Stored records:
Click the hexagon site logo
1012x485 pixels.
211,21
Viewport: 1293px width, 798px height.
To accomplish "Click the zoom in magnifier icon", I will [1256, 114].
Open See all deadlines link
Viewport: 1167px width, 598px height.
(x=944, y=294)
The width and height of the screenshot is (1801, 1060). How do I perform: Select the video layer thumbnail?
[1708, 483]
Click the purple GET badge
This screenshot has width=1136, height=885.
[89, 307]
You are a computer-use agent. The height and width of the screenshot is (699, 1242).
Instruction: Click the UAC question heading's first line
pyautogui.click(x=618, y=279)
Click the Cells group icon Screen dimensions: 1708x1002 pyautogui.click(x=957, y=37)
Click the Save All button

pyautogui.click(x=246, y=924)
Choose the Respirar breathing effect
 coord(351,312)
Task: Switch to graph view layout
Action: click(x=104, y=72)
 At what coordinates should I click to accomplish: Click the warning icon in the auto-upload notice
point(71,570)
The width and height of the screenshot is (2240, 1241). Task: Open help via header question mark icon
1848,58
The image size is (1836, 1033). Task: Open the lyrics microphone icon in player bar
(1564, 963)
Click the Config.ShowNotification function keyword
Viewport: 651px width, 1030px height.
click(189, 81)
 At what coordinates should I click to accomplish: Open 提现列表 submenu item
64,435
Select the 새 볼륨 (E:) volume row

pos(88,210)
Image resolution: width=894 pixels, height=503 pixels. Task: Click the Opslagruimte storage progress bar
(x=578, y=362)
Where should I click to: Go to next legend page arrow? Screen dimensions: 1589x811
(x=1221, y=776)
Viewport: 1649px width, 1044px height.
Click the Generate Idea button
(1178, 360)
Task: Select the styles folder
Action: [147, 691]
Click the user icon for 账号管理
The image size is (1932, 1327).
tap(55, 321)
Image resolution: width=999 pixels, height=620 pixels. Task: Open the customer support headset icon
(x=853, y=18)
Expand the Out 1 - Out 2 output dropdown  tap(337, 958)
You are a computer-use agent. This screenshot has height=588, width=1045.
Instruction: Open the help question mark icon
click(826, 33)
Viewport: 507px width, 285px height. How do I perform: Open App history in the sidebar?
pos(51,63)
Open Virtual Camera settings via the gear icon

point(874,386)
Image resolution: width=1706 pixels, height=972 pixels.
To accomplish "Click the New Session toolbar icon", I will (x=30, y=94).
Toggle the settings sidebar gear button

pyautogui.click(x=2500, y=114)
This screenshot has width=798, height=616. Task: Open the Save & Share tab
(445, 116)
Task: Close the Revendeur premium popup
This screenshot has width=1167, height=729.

◆ What this task involves:
Tally the lines of the entries that include the word "computer" and give only the total.

◆ Result below:
2